[Start Data listing]

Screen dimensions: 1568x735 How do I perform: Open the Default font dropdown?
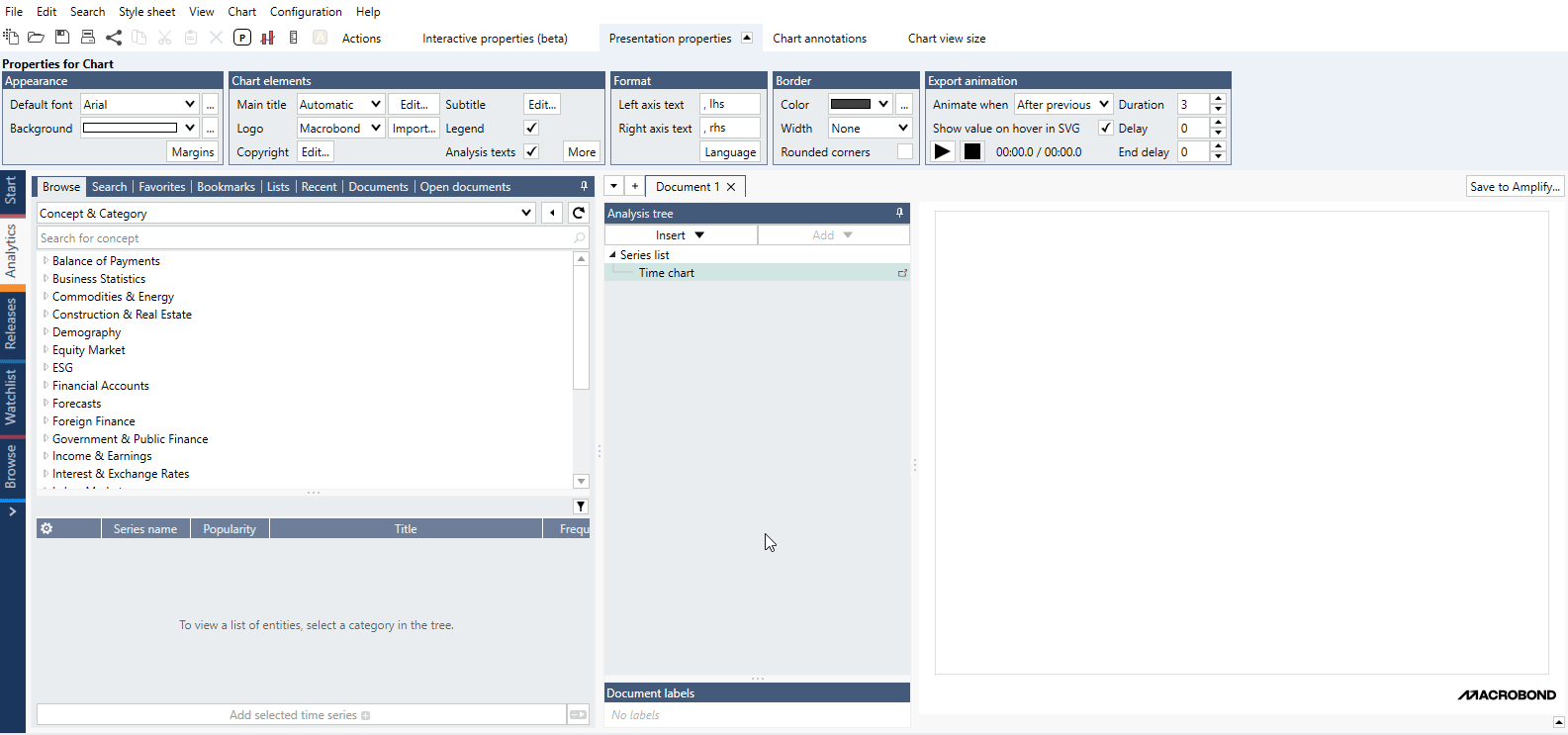tap(189, 104)
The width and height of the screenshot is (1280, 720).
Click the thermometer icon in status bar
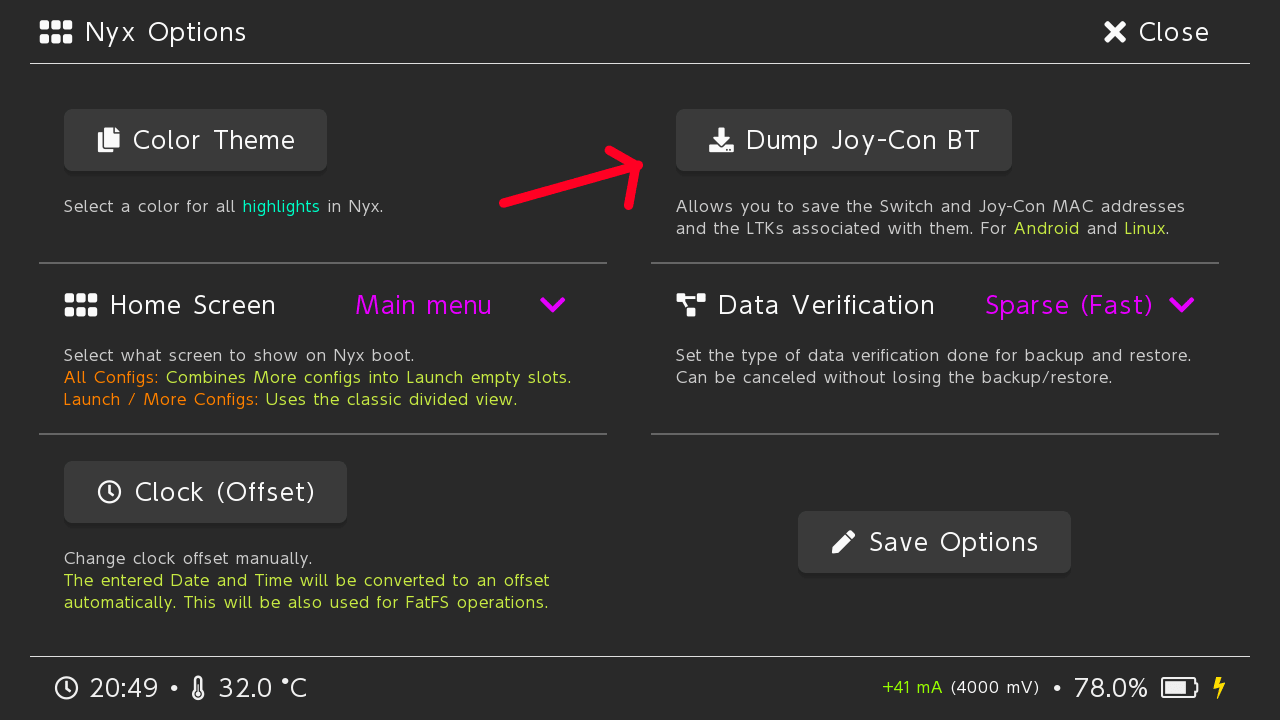click(x=198, y=688)
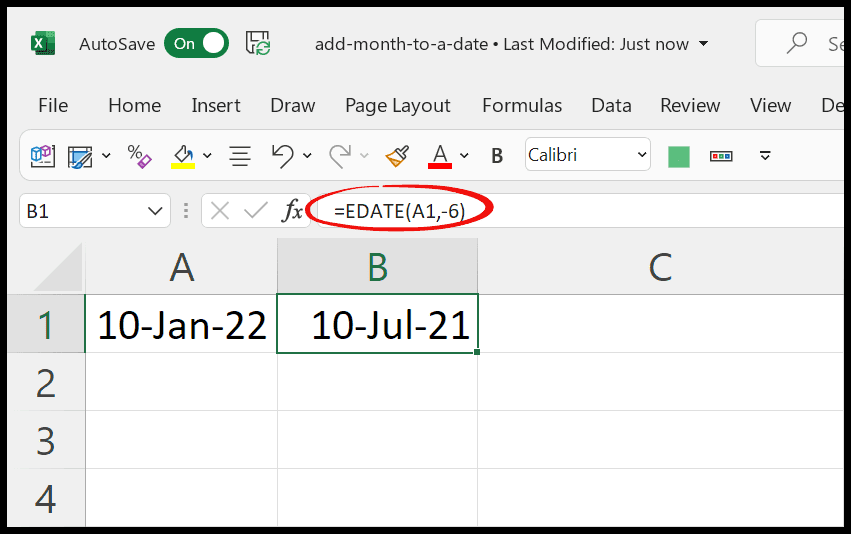This screenshot has width=851, height=534.
Task: Click the Undo arrow icon
Action: pos(283,156)

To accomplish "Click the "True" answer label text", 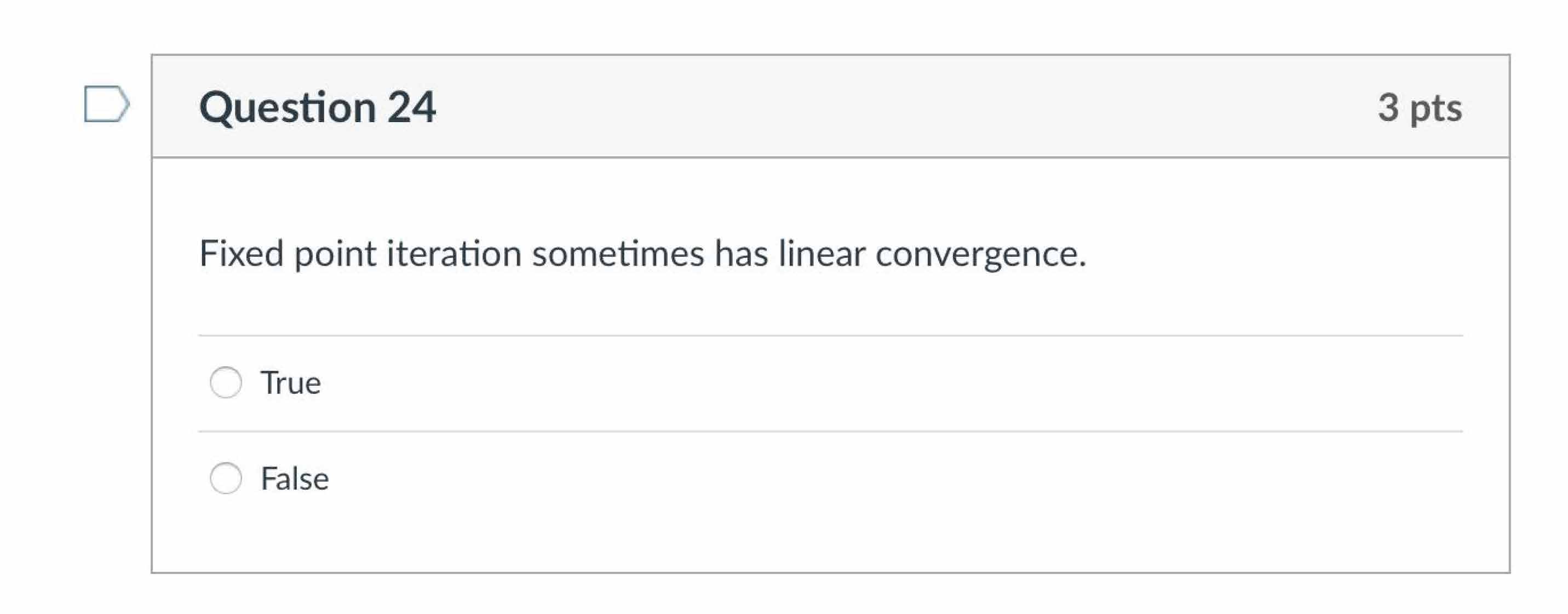I will pyautogui.click(x=290, y=383).
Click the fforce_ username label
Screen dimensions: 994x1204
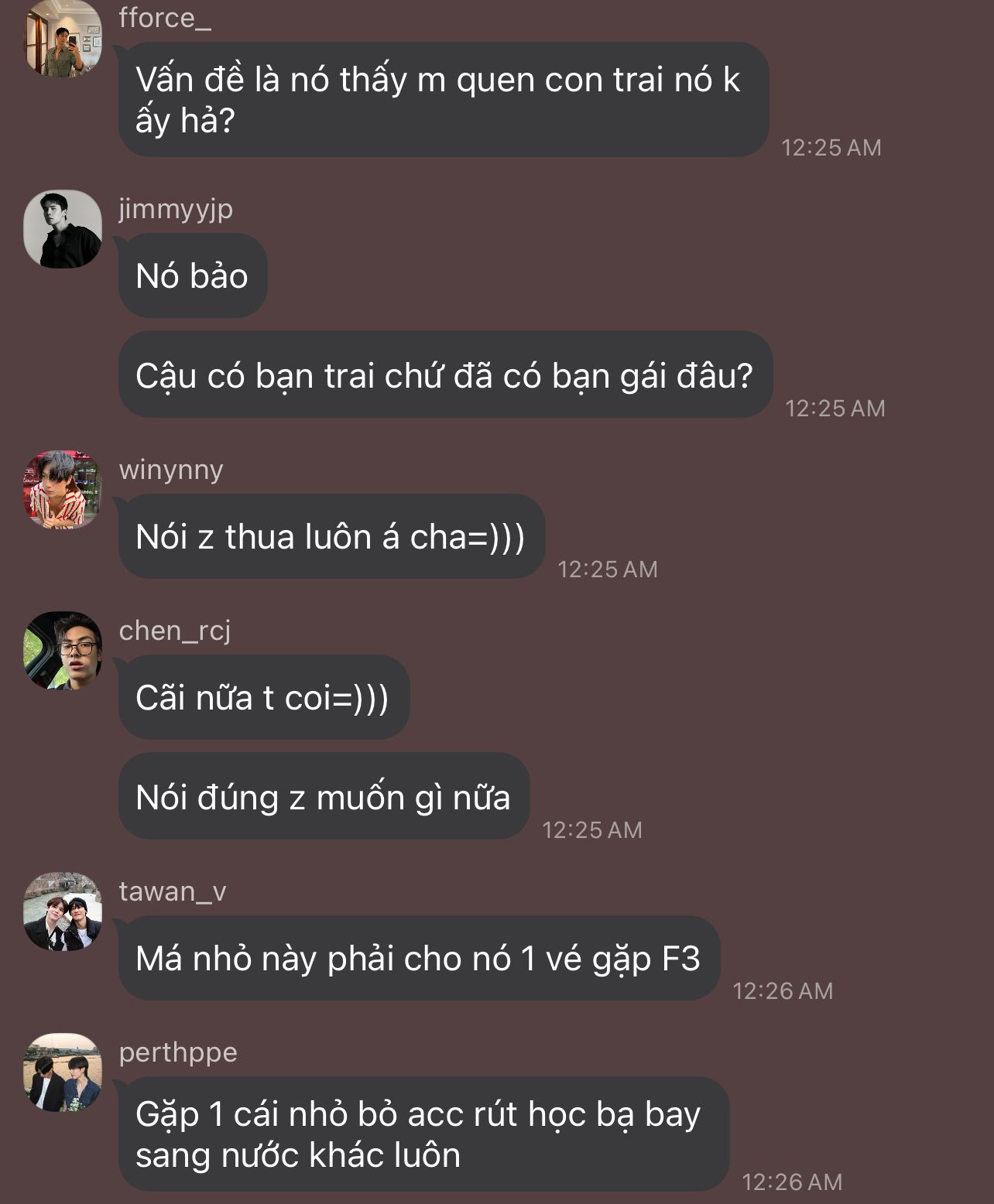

[End Data listing]

* _What is expected_: Replace "thermometer" with "battery" in the records from their first line through the line containing "Action: pos(283,156)", inclusive, and write those lines out again with nothing else changed. Leave the pictures out of your answer.

* _Expected answer_:
Screen dimensions: 1568x735 How do I perform: Open the Default font dropdown?
tap(189, 104)
The width and height of the screenshot is (1280, 720).
Click the battery icon in status bar
click(x=198, y=688)
This screenshot has width=851, height=534.
Task: Click the Undo arrow icon
Action: pos(283,156)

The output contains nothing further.